Thesis 7: Obeisance, Not Obedience
This post is part of a series of meditations on each of Luther's "95 Theses." You can view all posts in the series here.
Whatever the source, we are intensely skeptical of people in charge, even if they seem to be generally good people. Sure, we could blame ourselves for this worldview, but what else have we been taught?
The number of my friends who grew up in a mainline or evangelical church who could tell you a story of a pastor sleeping with the church secretary, or a youth pastor molesting a high school kid, would astound you. Or maybe it wouldn't. Actually, it probably wouldn't. That's the problem. Those are our expectations. When it doesn't happen, we are pleasantly surprised.
When these kinds of churches were growing by leaps and bounds in the second half of the 20th Century, and particularly in the 80's and 90's, they began taking their cues from our thriving capitalist economy. Clinton was creating a budget surplus for our country. Liberal arts colleges like mine were charging exorbitant rates for a university education, and we were paying them. Churches followed suit. Sanctuaries had to have mega-TV screens. Pastors' sermons were piped in from elsewhere. Multiplication became the name of the game, rather than deepening. Growth via tithing was the primary focus, rather than growth by a logical outgrowth of a focus on discipleship. In many ways, we are still in this phase.

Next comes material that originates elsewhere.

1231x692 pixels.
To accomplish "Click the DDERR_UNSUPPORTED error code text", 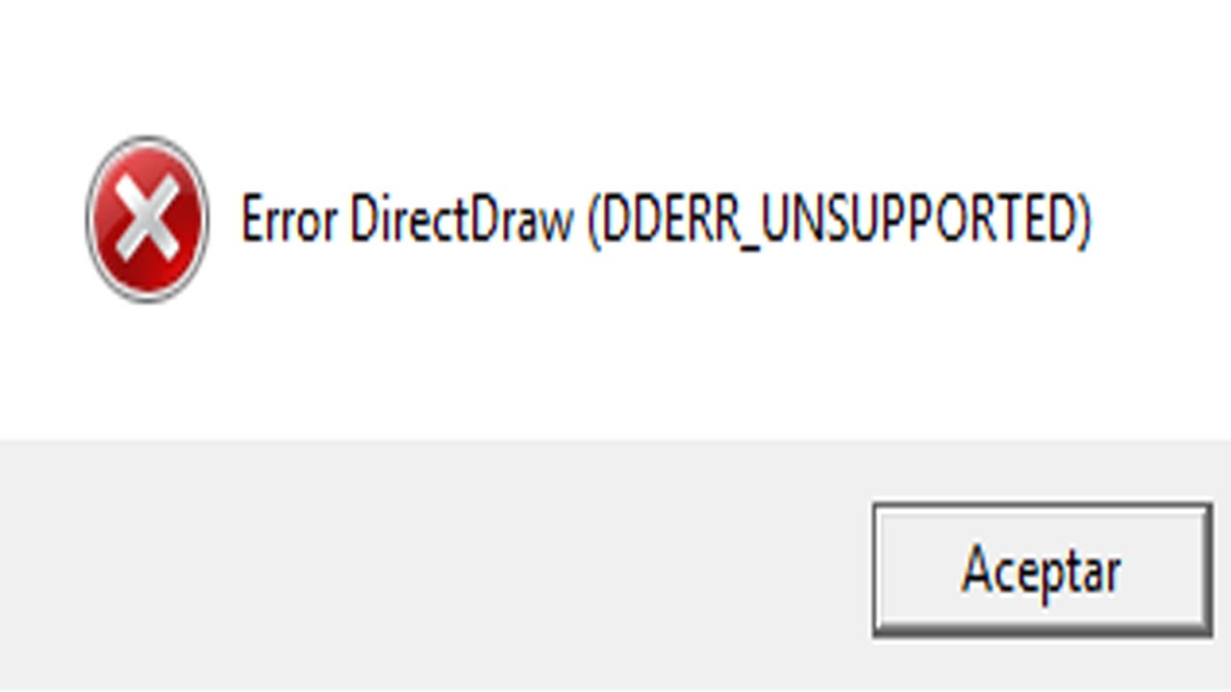I will tap(840, 220).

Luther understood that remitting (literally "replacing") of one's sins by God must necessarily accompany a sense of humbleness. A new and refreshed proximity with God means humbling oneself before God and before his representative on the earth, the priest.
Do you trust your priest or pastor enough to be in subjection to him or her? Does that subjection to him or her come out of love and relationship (obeisance), or out of submission to human power (obedience)?
Instead of our pastors being the CEO's of our churches, let's dialogue with them about becoming pastors ("shepherds") again. There are so many good speakers, administrators, and visionaries in our churches. Why do we leave so much of that work to one (almost always) man, who is the focus of the public life of the church?
Both a friend and a recent book by Richard Rohr have recently put this problem into focus for me with this simple metaphor:
Religion (or the religion's leaders) should be a finger pointing at the Moon (God). Why are we so intent on paying attention only to the pointer or to the finger, rather than to the beautiful Mystery being pointed at?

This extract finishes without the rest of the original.